1834. Prospective Evaluation of FDG PET/MR Enterography for Detection of Active Ileocolonic Crohn’s Disease
Authors * Denotes Presenting Author
  1. Anthony Jiang *; University of Wisconsin - Madison
  2. Perry Pickhardt; University of Wisconsin - Madison
  3. David Kim; University of Wisconsin - Madison
  4. Lu Mao; University of Wisconsin - Madison
  5. Alan McMillan; University of Wisconsin - Madison
  6. Jessica Robbins; University of Wisconsin - Madison
  7. Ali Pirasteh; University of Wisconsin - Madison
To evaluate the added value of 18F-fluorodeoxyglucose (FDG) positron emission tomography (PET) to magnetic resonance (MR) enterography for detection of active ileocolonic Crohn’s disease.

Materials and Methods:
Under IRB approval and after informed consent, 23 adult subjects with known Crohn’s disease were prospectively enrolled to undergo PET/MR enterography on a simultaneous PET/MR scanner (Signa PET/MR, GE Healthcare), followed by colonoscopy. Imaging was performed one hour after intravenous administration of FDG. MR enterography was performed per standard clinical protocol, which included coronal dynamic pre- and postcontrast T1- and axial T2-weighted fat saturated imaging. Endoscopic evaluation of the colon and terminal ileum (or neo-terminal ileum) as well as tissue sampling (only performed if indicated per routine clinical practice) served as the reference standard. Blinded to endoscopy and histology, a dual board-certified radiologist/nuclear medicine physician with fellowship training in body MRI and nuclear medicine reviewed the images per following: MR enterography was reviewed first; the bowel was divided into three segments: 1) ascending colon/cecum/terminal ileum, 2) transverse colon, and 3) descending/sigmoid colon/rectum. Each segment was evaluated for presence of active disease on a 5-point Likert scale: 1 = definitely not, 2 = probably not, 3 = indeterminate, 4 = probably, and 5 = definitely. PET was then added to the evaluation, and a PET/MR score was provided on the same Likert scale. Bowel segments (3 per subject) were divided into two groups of active or inactive disease based on endoscopic and/or histologic evidence of active disease. MR and PET/MR scores, difference between the two scores, and uptake on PET (maximum standardized uptake value, SUVmax) were compared between the two groups using Wilcoxon-rank-sum test and receiver operating characteristic (ROC) curves.

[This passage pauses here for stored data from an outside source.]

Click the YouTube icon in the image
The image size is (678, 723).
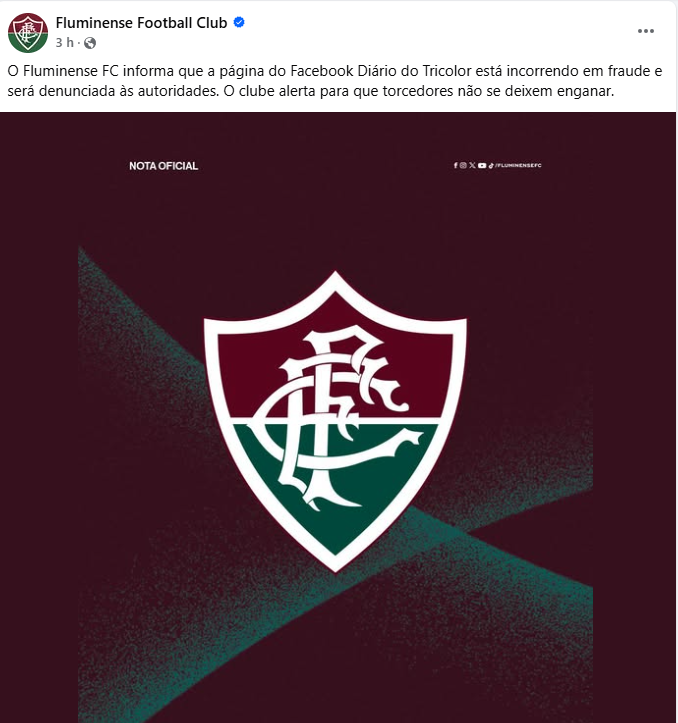[482, 165]
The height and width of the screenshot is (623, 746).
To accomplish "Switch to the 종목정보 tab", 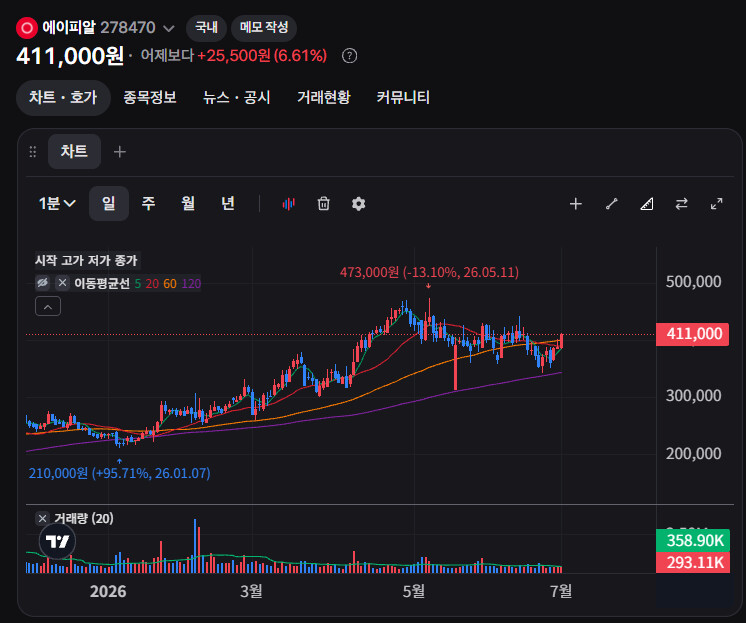I will pos(150,98).
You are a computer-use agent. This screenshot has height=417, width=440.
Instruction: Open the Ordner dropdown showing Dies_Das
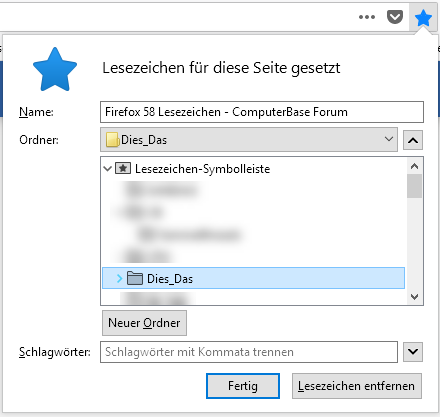coord(249,139)
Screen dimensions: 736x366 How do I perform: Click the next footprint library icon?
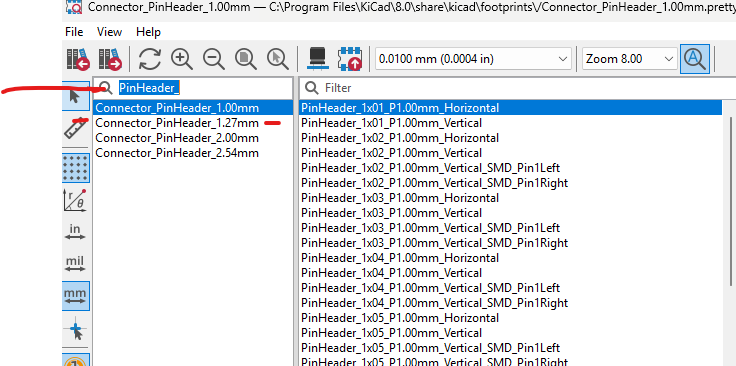coord(110,59)
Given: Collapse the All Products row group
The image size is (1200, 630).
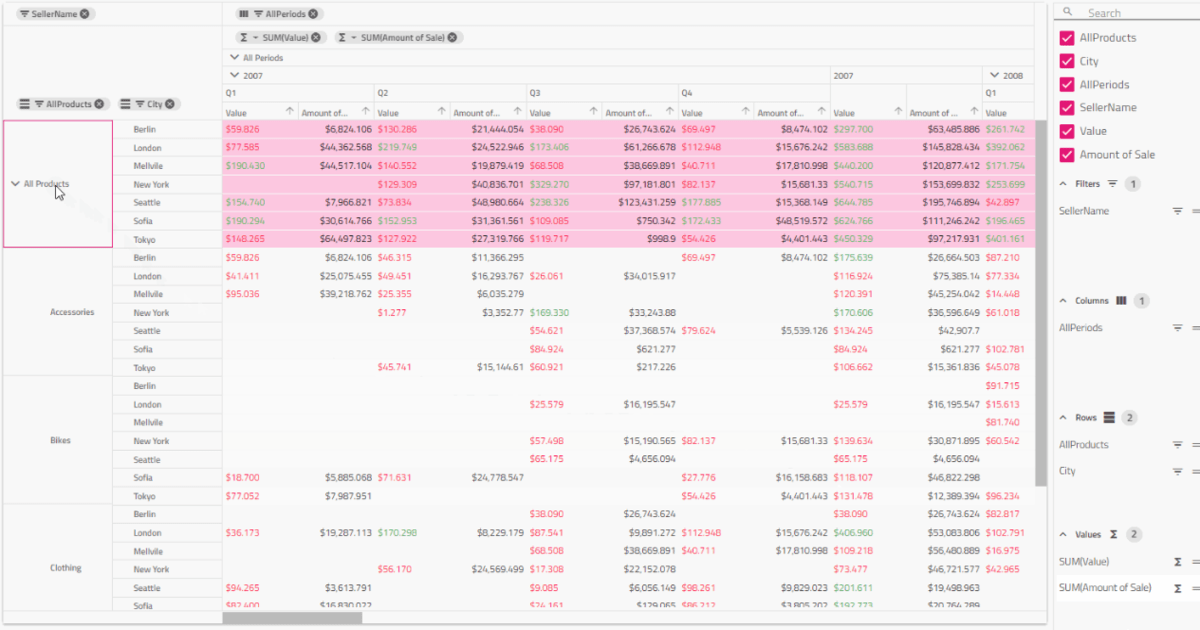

A total of 29/68 segments in 18 subjects had active disease by the colonoscopy/histology reference standard (right hemicolectomy and right/transverse hemi colectomy in 2 patients lowered the total segment count). In 6/29 (20%) of segments with active disease, MR was scored as 1 or 2, but upgraded to 3 or higher by PET/MR. Diagnostic performance was higher for PET/MR than MR, respective areas under the ROC curve 0.892 and 0.803 (p = 0.02). No significant change was noted in the scores between MR and PET/MR in inactive segments. Conversely, scores of segments with active disease were higher by a median of 1 point on PET/MR (p = 0.001). Average SUVmax was significantly higher in segments with active disease than in those without, 9.2 versus 5.1 (p < 0.001).

Compared with MR enterography, simultaneous PET/MR enterography is more sensitive and improves diagnostic confidence for detection of active inflammatory ileocolonic Crohn’s disease. This improved sensitivity can guide patient management and help assess treatment response using the quantitative nature of SUV in affected bowel segments.